### Source extract
<<<<

Interfacing the Rossetti Hypermedia Archive



Bethany Nowviskie,
Design Editor, Rossetti Archive

[This is the unedited text of a talk
given at the 2000 conference of the
Humanities and Technology Association.]

The English Department grad students who tagged the Rossetti Archive had a long-standing joke. The Archive was neither hardware nor software, but something much better suited to us as humanists -- to our seven-types-of-ambiguity, how-does-this-poem-make-you-feel mentalities. The Rossetti Archive was vaporware.

And the Archive did fit the classic profile for vaporware. Like Windows 2000 and Diablo II, it was much-hyped and long in coming. For many years you could read twenty words of promise, description, praise, and criticism for every one word of Rossetti's verse the project had made available to the public. And even after the first four or five years, when we had devised an architecture for the whole and created a substantial body of SGML-tagged text ready to ship, publishing problems delayed release of the Archive again and again.

But we meant something slightly different -- and much more visceral -- by the term "vaporware." It seemed to capture perfectly the sensation of tagging the Archive. We were diligently weaving the void. There was nothing you could touch in our day-to-day work, and very little to see. The Rossetti Archive was created almost entirely in the absence of an interface.

In retrospect, I find it suprising that we protested this situation so little. The invariable first question that new taggers asked on seeing our SGML was, "And how does this look in the real Archive -- in a browser window -- when rendered to the screen?" You'd think that proximity to our sister ship, the William Blake Archive, would have made us more conscious of what Innocence has to teach Experience -- but we cultivated a patient, vaporware culture. If we thought about the eventual look-and-feel of the Archive at all, it was in a wistful way. "Hope I live to see it." Interface would be the icing on the cake; it had nothing to do with the real work of building scholarly electronic editions.

If you all don´t mind, I´m going embrace my role as the old fogey of the Rossetti Archive
this morning and reminisce a little for you. I'll sketch a few of the problems caused by the lack of an organic, evolving interface -- an interface that grew along with our data and could give access to it more perfectly -- and tell you what made us realize that we lacked this interface so sorely. Then I'll attempt a historical or institutional explanation of how the Invisible Archive came to dominate our thinking and finally suggest a perhaps not-so-obvious lesson in all this for computing humanists.

I'd keep you here all day if I tried to tell the whole tale of interface and the Rossetti Archive. The nature of our work at IATH is the kind of bristly, corrosive trial-and-error that is always etching inward from one supposed ideal form to the purer metal of its core. It's nonstop. So I'm just going to bring a few of our acid-process moments to your attention -- points where we looked at what we had always had in front of us and realized the hot imperative to make it new.

You see, we're still finding points at which our DTDs are inadequate in terms of interface. Hardly a month goes by now -- and, if you'd asked me during the time last winter when I was writing the stylesheets that finally fleshed out the Archive, I'd have said hardly a day goes by -- that we don't run into some longstanding tagging practice that makes our data hard to interface.

>>>>

### Complete the following
1. Summarize the talk on the Rossetti Archive in two sentences.
2. Write the next part of the talk on the Rossetti Archive, picking up after its final sentence.

### Dataset content
<<<<

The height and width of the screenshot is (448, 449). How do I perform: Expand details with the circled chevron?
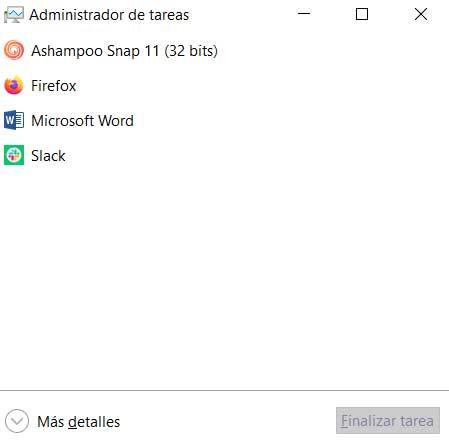pos(17,421)
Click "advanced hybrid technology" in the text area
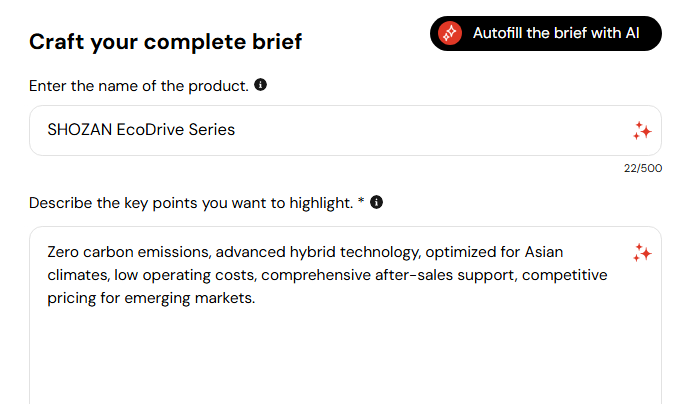This screenshot has width=687, height=404. tap(317, 252)
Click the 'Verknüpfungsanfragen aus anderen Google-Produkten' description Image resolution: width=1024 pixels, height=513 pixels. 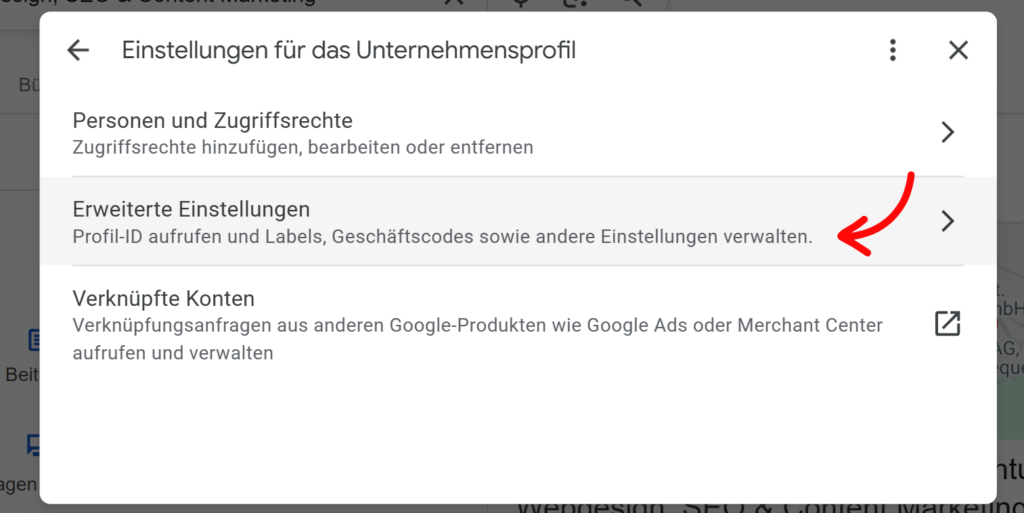[x=477, y=326]
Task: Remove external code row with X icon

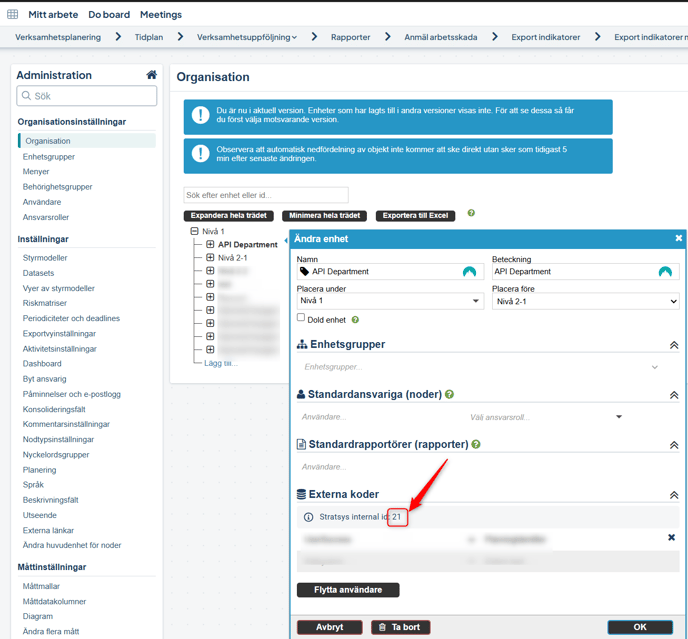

>>>>

### Results
1. The graduate students who tagged the Rossetti Archive jokingly called it vaporware, because it was long delayed and was built almost entirely without an interface, and they rarely protested this because they saw interface as icing on the cake. The speaker plans to sketch the problems caused by lacking an evolving interface, explain how the Invisible Archive came to dominate their thinking, and draw a lesson for computing humanists, noting that they still find their DTDs inadequate in terms of interface.

2.
Let me explain what I mean. And I think to understand how this kind of thing is even possible you need to understand that from the outset, our attitude toward programming and interface was shaped in part by our relationship with a separate University Press -- hundreds of miles away from our shop here in Charlottesville -- that was supposed to publish the Archive. I'll talk more about that in a minute, but I'm about to tell you something embarrassing and I want you to at least be able to comprehend how we could make such a truly dense mistake.

I'm talking about one little entity attribute that we neglected to add to our DTDs, and therefore to each and every one of the thousands of files in the Archive. This attribute eventually came to be placed on the base element of all our SGML files and, to differentiate it from the "type" attribute we'd already included, we called it the "metatype." Once I explain what a "type" is, you'll probably immediately see what we, with our noses pressed so close to our UNIX editors, could not. A type is a kind of object, sometimes a genre. For SGML files representing poems, we had types like "sonnet" and "lyric." For prose files, we had "essay," "short story," -- things like that. We had types for images as well: "drawing," "painting," and so forth. Now when we sent our data to our publisher, we did so with a blithe request that the basic interface to the Archive be a gateway page through which the user could access broad groupings of Rossetti's work -- indeed of his work and all the contextual material that we'd assembled. Basically, we were saying, "Put all the poems together, all the prose. Group all visual art. Make a link for items NOT by Rossetti. Oh, and because of Rossetti's fascinating tendency to produce a painting to go along with his poems, or compose a poem for a picture, please group these special objects together as well." It's almost incomprehensible that we didn't realize we hadn't provided a programmer enough information to do all that. Especially if you could see the great complexity of our markup and the obvious critical power brought to bear in the design of our DTDs. A programmer could get a little way toward our most basic request with the "type" attributes, if we specified for him that types X and Y really fit under unspecified metatype Z. But he couldn't go all the way, because we hadn't included specialized types for the non-Rossetti material, for example -- and because, in the case of the doubleworks, those poem/picture combinations, we had given each component -- the SGML file for the text and the one for the image -- an individual but not a collective "type." So metatypes were born -- late -- and we were left wondering how on earth we had neglected the most fundamental piece of architectural information in the Archive.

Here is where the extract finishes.